真空管の音のイメージ 「真空管アンプ」は今でも人気がある。大手オーディオメーカーのほとんどは真空管というデバイスを使ったオーディオ機器から撤退して久しいが、今だ真空管アンプを供給しているガレージメーカーはいくらでもある。コンシューマー用の真空管式オーディオアンプは、2万円の手軽なキットから百万円を超える贅沢なアンプまでよりどりみどりだ。スタジオ・レコーディングの世界でも、真空管式のマイクロフォン、マイクプリ、コンプレッサ、ミキサーが多数製造されている。ギターアンプに至ってはいわずもがな。20年前ではちょっと考えられないくらいの勢いで真空管が復活しているように思う。

半導体がオーディオデバイスとして普及するようになって40年くらいが経つ。トランジスタが普及しはじめた頃の事情を考えると、当時の真空管アンプはごく一部の高級品を除いて決して良い音ではなかった。現在に比べれば部品の質も悪く、いかに廉価に製品化するかに多くのエネルギーが注力されていたからだ。一方、トランジスタは真空管に比べて非常に廉価である、高価で重いトランスがなくても回路が構成できてしまう、低雑音性能が優れている、周波数帯域を広くするのが容易、といった理由によってあっという間に真空管を駆逐してしまった。おそらく、真空管式のアンプもほんとうはいい音がするものがあったんだと思うが、それは庶民の手が届かない非常にハイエンドで高価なものであった。

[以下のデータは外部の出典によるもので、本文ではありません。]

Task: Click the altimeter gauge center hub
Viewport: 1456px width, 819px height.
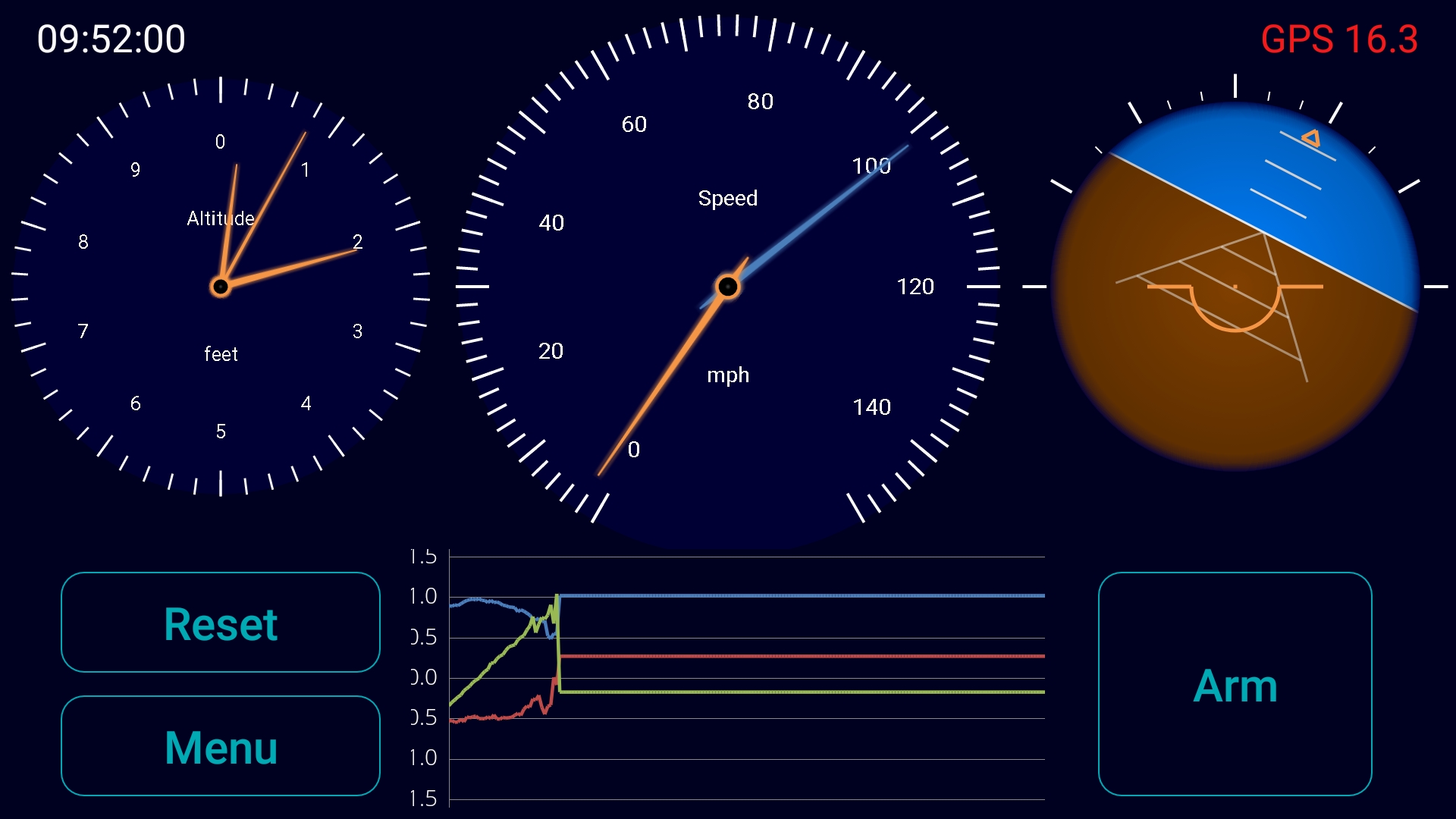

さて、真空管の音のイメージだが、いろいろな場面で目にする表現の筆頭は「あたたかい音」ではなかろうか。意味がいまひとつ不明確だが「ビンテージ・サウンド」なんていうのもある。おそらく、帯域はそれほど広くないけれど、とげとげしていなくて聞きやすい音のことを言っているのだろうか。真空管に関してあまり聞かない表現というと、「スピード感がある」とか「広帯域である」とか「歪み感のない、透明な、ニュートラルな」などがある。

でも、ほんとうのところ、どうなんだろう?

真空管の音はいいかわるいか 真空管の全盛期、1950〜1960年頃に作られた多くのオーディオ・アンプの周波数特性を調べてみると、そのほとんどが30Hz以下で減衰がみられ、20kHz以上でもすぐに減衰がはじまっているものが多数を占める。これは、12AX7/ECC83のような内部抵抗が高い(メーカー発表値は62.5kΩだが実測すると80kΩくらいある)球を使うことが多かったため、これに合わせるために音量調整ボリュームは250kΩ〜1MΩという高い抵抗値のものが使われたり、回路そのものが数十kΩ以上の高い回路インピーダンスをベースに設計されたことが大きな原因である。また、20Hz以下の超低域有害論もあって、多くのオーディオ・アンプは30Hz以下の帯域をカットするフィルタが組み込まれていた。加えて、低域時定数を決定する結合コンデンサ容量が十分大きなものが作れなかった、という事情もあたと思う。
名プリメイン・アンプで知られるLUX SQ38FDのライン入力〜スピーカ出力間の総合周波数特性は、カタログによれば、真にフラットと言えるのは40Hz〜15kHzにすぎず、20Hzと30kHzで-1dBの減衰が生じている。このアンプの音が悪いとは言わないが、一種独特の角がとれたトロンとした音がするアンプであことは誰も否定しないだろう。いわゆるLUXサウンドというやつだ。
回路インピーダンスが高いと、配線の影響を非常に受けやすくなる。ちょっとシールド線を延ばせばハイ・カット・フィルターになってしまうし、音量調整ボリュームの位置によって回路インピーダンスが大きく変動するために、思わぬところで高域がカットされる。近接した線間で生じる数pF程度の容量で容易に信号が飛びつく。このような現象は、回路インピーダンスが数kΩかそれ以下にできるトランジスタ回路では起こらないものである。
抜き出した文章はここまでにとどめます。